Ma qui sta il paradosso. Se il metodo era quello della parola e del confronto, la reazione più estrema non è arrivata attraverso un contraddittorio più serrato, bensì attraverso la violenza fisica. Un giovane di ventidue anni, Tyler Robinson, ha scelto di interrompere quel dialogo con la forza delle armi, privando una famiglia del marito e del padre, e togliendo la vita a chi, nel bene o nel male, si era fatto portavoce di una comunità politica.
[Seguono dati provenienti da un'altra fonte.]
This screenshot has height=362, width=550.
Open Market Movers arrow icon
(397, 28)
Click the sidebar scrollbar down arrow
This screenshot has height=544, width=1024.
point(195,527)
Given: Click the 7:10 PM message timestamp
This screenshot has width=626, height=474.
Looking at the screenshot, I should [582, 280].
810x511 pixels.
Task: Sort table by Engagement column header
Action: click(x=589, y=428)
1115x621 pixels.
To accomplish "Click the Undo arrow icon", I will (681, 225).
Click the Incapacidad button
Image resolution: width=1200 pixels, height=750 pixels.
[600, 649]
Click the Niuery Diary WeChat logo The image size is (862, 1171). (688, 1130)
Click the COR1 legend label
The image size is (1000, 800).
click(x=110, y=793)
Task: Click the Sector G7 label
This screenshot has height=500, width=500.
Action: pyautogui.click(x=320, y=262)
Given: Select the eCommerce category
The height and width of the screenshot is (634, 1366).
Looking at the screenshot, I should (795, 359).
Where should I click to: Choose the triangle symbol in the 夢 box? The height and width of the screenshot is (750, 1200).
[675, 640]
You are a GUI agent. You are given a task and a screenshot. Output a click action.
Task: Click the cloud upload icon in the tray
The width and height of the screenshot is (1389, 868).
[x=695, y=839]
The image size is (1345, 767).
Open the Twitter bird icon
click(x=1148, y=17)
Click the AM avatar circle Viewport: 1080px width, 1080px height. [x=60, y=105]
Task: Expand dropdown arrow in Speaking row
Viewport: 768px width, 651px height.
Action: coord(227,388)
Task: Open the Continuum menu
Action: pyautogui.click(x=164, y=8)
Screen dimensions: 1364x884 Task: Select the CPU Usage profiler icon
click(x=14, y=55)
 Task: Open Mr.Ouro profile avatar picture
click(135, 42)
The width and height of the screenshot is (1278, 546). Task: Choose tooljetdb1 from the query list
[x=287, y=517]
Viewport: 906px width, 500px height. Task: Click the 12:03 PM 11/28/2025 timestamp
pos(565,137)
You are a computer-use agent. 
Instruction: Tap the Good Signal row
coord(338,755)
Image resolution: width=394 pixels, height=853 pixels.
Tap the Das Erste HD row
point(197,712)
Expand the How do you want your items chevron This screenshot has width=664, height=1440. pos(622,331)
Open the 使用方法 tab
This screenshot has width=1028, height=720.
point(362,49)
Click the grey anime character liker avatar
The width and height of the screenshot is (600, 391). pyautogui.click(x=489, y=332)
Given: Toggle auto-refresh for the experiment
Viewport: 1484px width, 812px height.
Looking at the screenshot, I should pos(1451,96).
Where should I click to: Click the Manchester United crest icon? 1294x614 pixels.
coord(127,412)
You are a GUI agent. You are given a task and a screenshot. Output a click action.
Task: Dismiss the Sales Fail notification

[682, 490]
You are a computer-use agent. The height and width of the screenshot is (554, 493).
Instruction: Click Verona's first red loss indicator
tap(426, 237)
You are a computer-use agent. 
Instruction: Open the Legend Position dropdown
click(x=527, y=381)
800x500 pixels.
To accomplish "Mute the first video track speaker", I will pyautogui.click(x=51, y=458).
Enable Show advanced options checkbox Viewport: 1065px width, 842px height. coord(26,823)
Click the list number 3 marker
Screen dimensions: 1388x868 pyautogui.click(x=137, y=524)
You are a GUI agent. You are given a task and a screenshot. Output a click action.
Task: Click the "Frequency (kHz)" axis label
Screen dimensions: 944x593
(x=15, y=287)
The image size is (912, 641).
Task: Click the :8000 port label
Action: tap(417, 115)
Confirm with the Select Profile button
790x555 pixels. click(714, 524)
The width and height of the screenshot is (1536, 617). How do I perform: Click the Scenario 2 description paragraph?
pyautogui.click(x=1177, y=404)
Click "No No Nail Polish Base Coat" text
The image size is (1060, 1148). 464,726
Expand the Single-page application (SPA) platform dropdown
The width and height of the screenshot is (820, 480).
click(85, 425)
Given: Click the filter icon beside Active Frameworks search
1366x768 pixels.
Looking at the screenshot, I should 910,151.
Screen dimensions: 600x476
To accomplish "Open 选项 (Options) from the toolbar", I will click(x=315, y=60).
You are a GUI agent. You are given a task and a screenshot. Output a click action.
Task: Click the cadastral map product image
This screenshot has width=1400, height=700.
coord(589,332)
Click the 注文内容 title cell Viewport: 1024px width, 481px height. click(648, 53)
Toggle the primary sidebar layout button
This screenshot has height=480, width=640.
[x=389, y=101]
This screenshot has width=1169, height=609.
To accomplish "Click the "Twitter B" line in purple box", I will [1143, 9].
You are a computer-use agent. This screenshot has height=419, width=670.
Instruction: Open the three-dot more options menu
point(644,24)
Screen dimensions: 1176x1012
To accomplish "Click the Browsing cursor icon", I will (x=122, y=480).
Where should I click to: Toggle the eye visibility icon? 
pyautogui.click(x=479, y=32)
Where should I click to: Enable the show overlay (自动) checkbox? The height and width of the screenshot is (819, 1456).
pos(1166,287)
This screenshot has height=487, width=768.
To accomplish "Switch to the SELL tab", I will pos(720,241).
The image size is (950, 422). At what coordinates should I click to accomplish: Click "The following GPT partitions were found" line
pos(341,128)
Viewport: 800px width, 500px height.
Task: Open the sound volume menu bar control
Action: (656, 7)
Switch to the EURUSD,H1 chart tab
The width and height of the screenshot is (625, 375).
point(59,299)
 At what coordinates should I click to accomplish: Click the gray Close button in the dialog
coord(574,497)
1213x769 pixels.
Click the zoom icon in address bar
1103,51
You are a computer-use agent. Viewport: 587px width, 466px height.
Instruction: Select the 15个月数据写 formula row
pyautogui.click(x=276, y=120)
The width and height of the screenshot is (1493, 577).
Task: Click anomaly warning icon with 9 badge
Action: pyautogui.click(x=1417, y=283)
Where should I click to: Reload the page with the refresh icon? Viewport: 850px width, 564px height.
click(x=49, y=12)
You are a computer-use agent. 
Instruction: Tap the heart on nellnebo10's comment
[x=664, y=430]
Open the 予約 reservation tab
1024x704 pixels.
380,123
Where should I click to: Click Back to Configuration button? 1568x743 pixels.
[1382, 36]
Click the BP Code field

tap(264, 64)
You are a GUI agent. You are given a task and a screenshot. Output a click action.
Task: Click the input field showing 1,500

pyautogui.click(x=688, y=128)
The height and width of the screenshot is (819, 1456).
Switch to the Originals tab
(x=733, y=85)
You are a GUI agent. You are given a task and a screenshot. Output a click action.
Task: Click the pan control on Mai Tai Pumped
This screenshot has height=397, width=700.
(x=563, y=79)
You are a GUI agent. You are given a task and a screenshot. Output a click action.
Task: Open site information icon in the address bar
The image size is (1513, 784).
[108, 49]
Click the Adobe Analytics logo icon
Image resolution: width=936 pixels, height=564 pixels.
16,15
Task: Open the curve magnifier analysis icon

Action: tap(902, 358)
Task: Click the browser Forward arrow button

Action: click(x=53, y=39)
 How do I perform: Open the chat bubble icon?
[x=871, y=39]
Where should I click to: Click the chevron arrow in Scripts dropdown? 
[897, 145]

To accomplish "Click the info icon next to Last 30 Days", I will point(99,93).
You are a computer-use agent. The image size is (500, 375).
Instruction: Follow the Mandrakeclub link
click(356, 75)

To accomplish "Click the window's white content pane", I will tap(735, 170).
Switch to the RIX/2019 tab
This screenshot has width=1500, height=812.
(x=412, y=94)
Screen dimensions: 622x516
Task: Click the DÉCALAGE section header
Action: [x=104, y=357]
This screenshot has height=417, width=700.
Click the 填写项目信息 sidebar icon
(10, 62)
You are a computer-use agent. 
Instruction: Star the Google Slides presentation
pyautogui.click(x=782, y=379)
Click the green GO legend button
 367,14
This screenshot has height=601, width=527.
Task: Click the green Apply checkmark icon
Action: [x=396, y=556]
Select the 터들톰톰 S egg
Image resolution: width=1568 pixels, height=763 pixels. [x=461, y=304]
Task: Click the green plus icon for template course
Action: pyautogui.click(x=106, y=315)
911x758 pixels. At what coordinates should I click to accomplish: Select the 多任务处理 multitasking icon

Ed è qui che nasce la domanda: chi è davvero il “fascista”? Da decenni, nel dibattito pubblico americano ed europeo, il termine viene usato come arma retorica contro gli avversari conservatori. Ma se prendiamo alla lettera i tratti che definiscono l’autoritarismo — intolleranza verso il dissenso, disprezzo del pluralismo, ricorso alla violenza per mettere a tacere chi la pensa diversamente — allora il quadro si complica. Non è forse proprio l’omicidio politico l’espressione massima di quella stessa mentalità che si vorrebbe combattere?

Non si tratta di assolvere un’ideologia né di negare che il fascismo storico sia stato un regime totalitario e violento. Si tratta piuttosto di interrogarsi sul perché, tra i tanti fantasmi del Novecento, si evochi con tanta frequenza proprio quello fascista, come se fosse un’etichetta buona per ogni uso. Ma a forza di ripetere che chiunque non si allinei sia un “fascista”, non si rischia forse di banalizzare il termine e, al tempo stesso, di giustificare reazioni sproporzionate e persino letali?

Il vero paradosso è questo: nel nome della lotta al fascismo, si finisce col riprodurre le stesse logiche che si dice di voler estirpare. Il silenzio imposto con la minaccia, la delegittimazione sistematica dell’avversario, l’idea che alcuni pensieri non debbano nemmeno avere diritto di parola. Così, chi nasce come “antifascista” rischia di diventare specchio del nemico che odia.

La morte di Kirk ci costringe a guardare in faccia questa contraddizione. Perché se il criterio per riconoscere un fascista è la sua incapacità di dialogare e la propensione alla violenza, allora la domanda da porre è “chi si comporta davvero da fascista?”.